● **Task to carry out**
Convert the entries below into a Markdown table with the columns "No." and "Line", numbering each line in order and leaving out blank lines.
::: Information supplied
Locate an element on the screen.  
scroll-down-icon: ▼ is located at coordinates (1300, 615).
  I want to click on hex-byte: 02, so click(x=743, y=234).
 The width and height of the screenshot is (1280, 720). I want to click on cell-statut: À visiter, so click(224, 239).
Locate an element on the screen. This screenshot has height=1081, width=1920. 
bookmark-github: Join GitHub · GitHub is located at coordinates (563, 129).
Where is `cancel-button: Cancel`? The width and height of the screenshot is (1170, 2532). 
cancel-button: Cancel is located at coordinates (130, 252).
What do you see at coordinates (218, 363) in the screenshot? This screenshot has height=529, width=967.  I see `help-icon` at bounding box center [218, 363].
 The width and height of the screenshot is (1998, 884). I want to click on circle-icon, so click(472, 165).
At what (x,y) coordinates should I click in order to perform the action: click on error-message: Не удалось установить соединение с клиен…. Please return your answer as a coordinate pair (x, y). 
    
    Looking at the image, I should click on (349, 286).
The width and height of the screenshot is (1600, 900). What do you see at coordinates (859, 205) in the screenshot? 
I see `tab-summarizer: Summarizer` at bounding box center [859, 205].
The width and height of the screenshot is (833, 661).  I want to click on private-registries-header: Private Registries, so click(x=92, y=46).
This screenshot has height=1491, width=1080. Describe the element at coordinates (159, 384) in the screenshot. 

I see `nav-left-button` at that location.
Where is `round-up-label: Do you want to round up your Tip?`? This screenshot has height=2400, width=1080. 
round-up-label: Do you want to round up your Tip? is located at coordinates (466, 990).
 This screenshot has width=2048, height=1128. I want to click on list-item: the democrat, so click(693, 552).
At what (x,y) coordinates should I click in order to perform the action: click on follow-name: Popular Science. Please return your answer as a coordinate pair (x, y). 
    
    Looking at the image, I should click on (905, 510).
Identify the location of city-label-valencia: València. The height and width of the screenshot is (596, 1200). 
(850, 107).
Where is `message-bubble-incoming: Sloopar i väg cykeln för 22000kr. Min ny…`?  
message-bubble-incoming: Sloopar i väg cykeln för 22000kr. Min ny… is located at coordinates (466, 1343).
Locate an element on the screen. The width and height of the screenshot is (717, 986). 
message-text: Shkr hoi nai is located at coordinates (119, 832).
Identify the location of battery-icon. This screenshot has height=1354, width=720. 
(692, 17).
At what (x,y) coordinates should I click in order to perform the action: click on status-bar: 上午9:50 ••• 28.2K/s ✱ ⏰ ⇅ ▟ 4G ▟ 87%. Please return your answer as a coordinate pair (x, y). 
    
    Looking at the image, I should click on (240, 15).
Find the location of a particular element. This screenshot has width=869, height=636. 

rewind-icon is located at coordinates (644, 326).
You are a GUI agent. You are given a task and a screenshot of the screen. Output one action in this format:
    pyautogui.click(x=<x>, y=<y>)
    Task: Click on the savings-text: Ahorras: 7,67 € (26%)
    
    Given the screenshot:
::::::
● **Written solution**
| No. | Line |
|---|---|
| 1 | Locate an element on the screen.   |
| 2 | scroll-down-icon: ▼ is located at coordinates (1300, 615). |
| 3 |   I want to click on hex-byte: 02, so click(x=743, y=234). |
| 4 |  The width and height of the screenshot is (1280, 720). I want to click on cell-statut: À visiter, so click(224, 239). |
| 5 | Locate an element on the screen. This screenshot has height=1081, width=1920.  |
| 6 | bookmark-github: Join GitHub · GitHub is located at coordinates (563, 129). |
| 7 | Where is `cancel-button: Cancel`? The width and height of the screenshot is (1170, 2532).  |
| 8 | cancel-button: Cancel is located at coordinates (130, 252). |
| 9 | What do you see at coordinates (218, 363) in the screenshot? This screenshot has height=529, width=967.  I see `help-icon` at bounding box center [218, 363]. |
| 10 |  The width and height of the screenshot is (1998, 884). I want to click on circle-icon, so click(472, 165). |
| 11 | At what (x,y) coordinates should I click in order to perform the action: click on error-message: Не удалось установить соединение с клиен…. Please return your answer as a coordinate pair (x, y).  |
| 12 |     Looking at the image, I should click on (349, 286). |
| 13 | The width and height of the screenshot is (1600, 900). What do you see at coordinates (859, 205) in the screenshot?  |
| 14 | I see `tab-summarizer: Summarizer` at bounding box center [859, 205]. |
| 15 | The width and height of the screenshot is (833, 661).  I want to click on private-registries-header: Private Registries, so click(x=92, y=46). |
| 16 | This screenshot has height=1491, width=1080. Describe the element at coordinates (159, 384) in the screenshot.  |
| 17 | I see `nav-left-button` at that location. |
| 18 | Where is `round-up-label: Do you want to round up your Tip?`? This screenshot has height=2400, width=1080.  |
| 19 | round-up-label: Do you want to round up your Tip? is located at coordinates (466, 990). |
| 20 |  This screenshot has width=2048, height=1128. I want to click on list-item: the democrat, so click(693, 552). |
| 21 | At what (x,y) coordinates should I click in order to perform the action: click on follow-name: Popular Science. Please return your answer as a coordinate pair (x, y).  |
| 22 |     Looking at the image, I should click on (905, 510). |
| 23 | Identify the location of city-label-valencia: València. The height and width of the screenshot is (596, 1200).  |
| 24 | (850, 107). |
| 25 | Where is `message-bubble-incoming: Sloopar i väg cykeln för 22000kr. Min ny…`?   |
| 26 | message-bubble-incoming: Sloopar i väg cykeln för 22000kr. Min ny… is located at coordinates (466, 1343). |
| 27 | Locate an element on the screen. The width and height of the screenshot is (717, 986).  |
| 28 | message-text: Shkr hoi nai is located at coordinates (119, 832). |
| 29 | Identify the location of battery-icon. This screenshot has height=1354, width=720.  |
| 30 | (692, 17). |
| 31 | At what (x,y) coordinates should I click in order to perform the action: click on status-bar: 上午9:50 ••• 28.2K/s ✱ ⏰ ⇅ ▟ 4G ▟ 87%. Please return your answer as a coordinate pair (x, y).  |
| 32 |     Looking at the image, I should click on (240, 15). |
| 33 | Find the location of a particular element. This screenshot has width=869, height=636.  |
| 34 | rewind-icon is located at coordinates (644, 326). |
| 35 | You are a GUI agent. You are given a task and a screenshot of the screen. Output one action in this format: |
| 36 |     pyautogui.click(x=<x>, y=<y>) |
| 37 |     Task: Click on the savings-text: Ahorras: 7,67 € (26%) |
| 38 |     Given the screenshot: |